I enjoyed the game. I kept the game. And among my growing stable of characters, I kept that one creation as others churned out of and into oblivion. I kept refining the ideas, the story, oblivious of the tension in my psyche that had created him. His powers and his bleak outlook became the function of an extradimensional entity that had been forcibly implanted into him. It was a dark and cold thing that would drag his soul down, clawing and scratching into him for any foothold in the world. It was unknowable. It was inscrutible. It was a source of power and a burden. More than anything else, it simply was. It wasn't something to be reasoned with. It was something to be understood simply so it could be beaten.
Somewhere along the way, I began to discover that I had a knack for working with the public. Even when I was stressed, I discovered that I could be expressive enough to win empathy from the most demanding patients in a very short timeframe. My linguistic and mathematical skills began to show through. My nonlinear thinking meant I sometimes looked past the obvious, but I could improvise solutions to unusual problems. And people began asking me: "Why don't you go to pharmacy school?"
I was ashamed to tell them that I, in my self-destructive fugue, had never finished my undergraduate degree.
Somewhere in the midst of that, the game added user-generated content. I had also discovered that people enjoyed reading what I'd written, so I tried my hand at that. I came back to my old friend, the depressive Miasmist. Over time, and through my daydreams alone, his melancholic demeanor became a facade for a foppish playboy actor. That, in turn, became a facade for a man with no other allies in a war against an enemy that turned all of his own darkness against him.
Then, something amazing happened. In the story I'd written for him, with duplicity, strength of will, and--most importantly--trust in a greater hero than he was, he found a way to fight back. By the conclusion of the arc, the nature of the relationship between himself and the entity within had completely changed: its primal, unfocused energy could be channeled to positive ends relatively safely.
I believe it was the very next year that I went back to my alma mater, hat in hand, and asked all the people I'd embarrassed myself in front of there what I'd have to do to finally earn the honors degree I'd managed to deny myself. It took honesty, strength of will, and--most importantly--others placing trust in me to be a greater person than I was.

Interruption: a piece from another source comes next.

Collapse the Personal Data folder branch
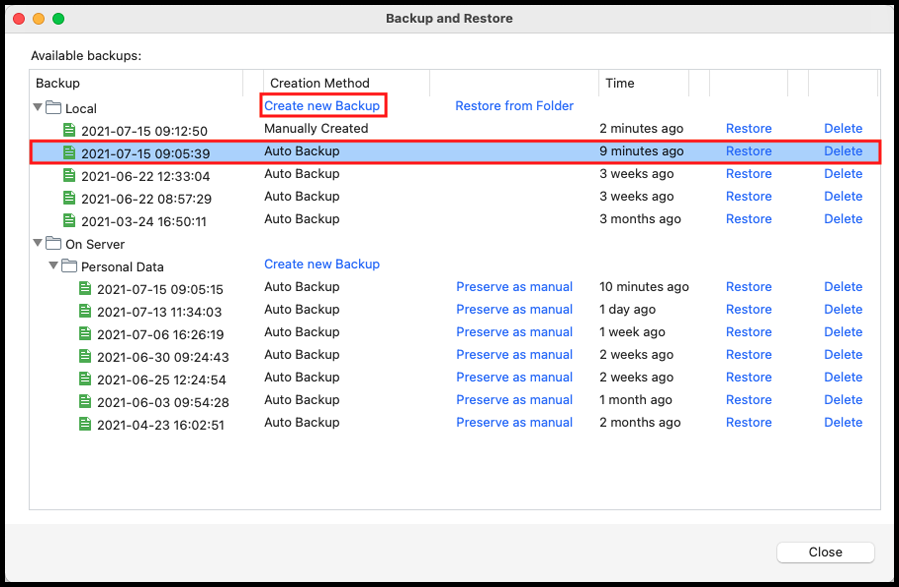899x587 pixels. click(x=53, y=266)
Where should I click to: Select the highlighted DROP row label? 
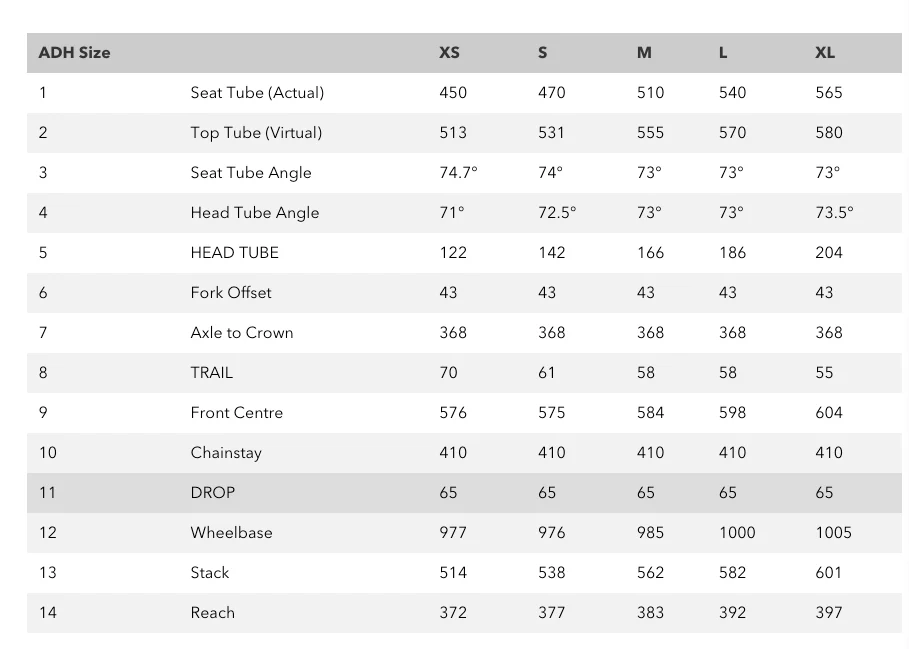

And, over the next year, I finished an undergraduate research project unlike any other that had been attempted at the school to date.
I'm currently enrolled in a doctorate program, and I'm seeking a Masters of Public Health as well. I know now, through bitter experience, the worth of health--physical, mental, and spiritual--and the joy that comes with opportunities to succeed. I want to share those lessons with others, and I want to give others the chances to flourish that I have had.
People still enjoy my writing, but I don't write because of gnawing angst anymore. I've found ways to channel that unfocused energy to positive ends rather than let it consume me. But one day--maybe when I'm out of school, maybe when I retire--I just might go back and revisit that story. One day, if you read a modern horror novel about a foppish playboy actor whose body acts as a host for oily-slick emotional dolor incarnate, think of me. When he grows to accept his sins with such humility that his guilt can not be used against him, think of me. And when he tells the blackness within that it will not rule him, think of me.